O autor considera ainda relevante o facto de nenhum dos teoremas apresentados ter a mínima importância prática. Tal não interfere, no entanto, na sua indiscutível seriedade. Na verdade, uma coisa é a Matemática pura, outra a matemática aplicada. Por exemplo, na geometria pura existem várias geometrias. Cada uma delas é um modelo matemático de uma secção da realidade. Contudo, nenhuma delas é uma representação da realidade espacio-temporal em que estamos inseridos. Segundo o ponto de vista de um matemático puro, as geometrias puras são independentes de qualquer pormenor do mundo físico. Pelo contrário, o geómetra aplicado e o físico-matemático têm um outro ponto de vista. Para estes, a geometria mais importante é a que melhor se adequa ao “facto” do mundo físico que estão a estudar.

Na parte final do texto, Hardy apresenta uma breve autobiografia em que procura descrever a origem do seu interesse pela matemática. Enquanto rapaz, não se lembra de ter sentido qualquer paixão pela Matemática. No entanto, o veredicto dos mais velhos apontava para as suas capacidades específicas nesse campo. Porém, ao decidir seguir matemática só pensava em termos de exames e de bolsas e em ser melhor do que os outros rapazes. E a carreira matemática pareceu-lhe uma boa forma de o conseguir.

O ponto decisivo na sua vida de matemático foi o contacto com Professor Love. Foi com ele que Hardy percebeu o que era a Análise. O seu conselho para ler o Cours d’Analyse, de Jordan, terá sido precioso. Depois dessa leitura, o seu percurso foi o de um verdadeiro matemático com sólidas ambições matemáticas e uma paixão genuína pela Matemática.

Fazendo o balanço retrospectivo da sua obra, Hardy declara saber que não escreveu muita coisa importante. O seu melhor trabalho resultou da ligação com Ramanujan e Littlewood. A sua associação com eles foi  o acontecimento decisivo da sua vida matemática. Desde então o seu trabalho tem vindo a deteriorar-se. Tal é a condição vulgar dos matemáticos. Ao envelhecerem, a sua vida matemática está terminada.

Hardy afirma ainda que teve as compensações que lhe eram devidas e que ocupou cargos confortáveis e prestigiantes. Confessa que detestava ensinar e que teve a sorte de, no que se refere ao ensino, o seu trabalho ter estado quase inteiramente ligado à supervisão de pesquisas. Recorda que apreciava dar palestras e considera que a grande e permanente alegria na sua vida foi a investigação. Nesse sentido refere uma vez mais a sua ligação com Ramanujan e Littlewood, ligação através da qual conseguiu acrescentar à Matemática mais do que alguma vez poderia esperar.

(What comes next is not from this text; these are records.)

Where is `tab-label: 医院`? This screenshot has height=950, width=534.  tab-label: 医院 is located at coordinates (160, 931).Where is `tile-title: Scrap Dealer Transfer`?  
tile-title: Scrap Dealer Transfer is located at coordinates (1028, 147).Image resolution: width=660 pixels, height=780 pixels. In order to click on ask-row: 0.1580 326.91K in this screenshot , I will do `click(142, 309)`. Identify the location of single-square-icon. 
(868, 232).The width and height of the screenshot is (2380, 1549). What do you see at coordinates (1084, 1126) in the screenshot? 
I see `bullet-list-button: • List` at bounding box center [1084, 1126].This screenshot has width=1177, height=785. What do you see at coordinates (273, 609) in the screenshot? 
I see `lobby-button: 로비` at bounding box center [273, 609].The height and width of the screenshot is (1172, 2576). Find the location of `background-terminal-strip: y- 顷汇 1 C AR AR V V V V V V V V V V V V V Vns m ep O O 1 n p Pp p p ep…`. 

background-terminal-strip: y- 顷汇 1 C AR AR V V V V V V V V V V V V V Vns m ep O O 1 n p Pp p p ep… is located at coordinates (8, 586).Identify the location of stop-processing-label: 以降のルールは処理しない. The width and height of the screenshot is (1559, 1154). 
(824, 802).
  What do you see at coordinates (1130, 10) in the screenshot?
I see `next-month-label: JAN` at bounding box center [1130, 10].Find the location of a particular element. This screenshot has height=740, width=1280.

Numa tocante síntese final, Hardy declara que nunca ter feito nada de “útil”. Na sua opinião, nenhuma das suas descobertas "fez, nem é provável que venha a fazer, directa ou indirectamente, para o bem ou para o mal, a menor diferença na amenidade do mundo". A sua única oportunidade de escapar a um veredicto de completa trivialidade é considerar que criou algo que valesse a pena ser criado. Algo que, por muito pequeno, possa ter introduzido uma ligeira mudança de grau, que não de qualidade, nas criações dos grandes matemáticos.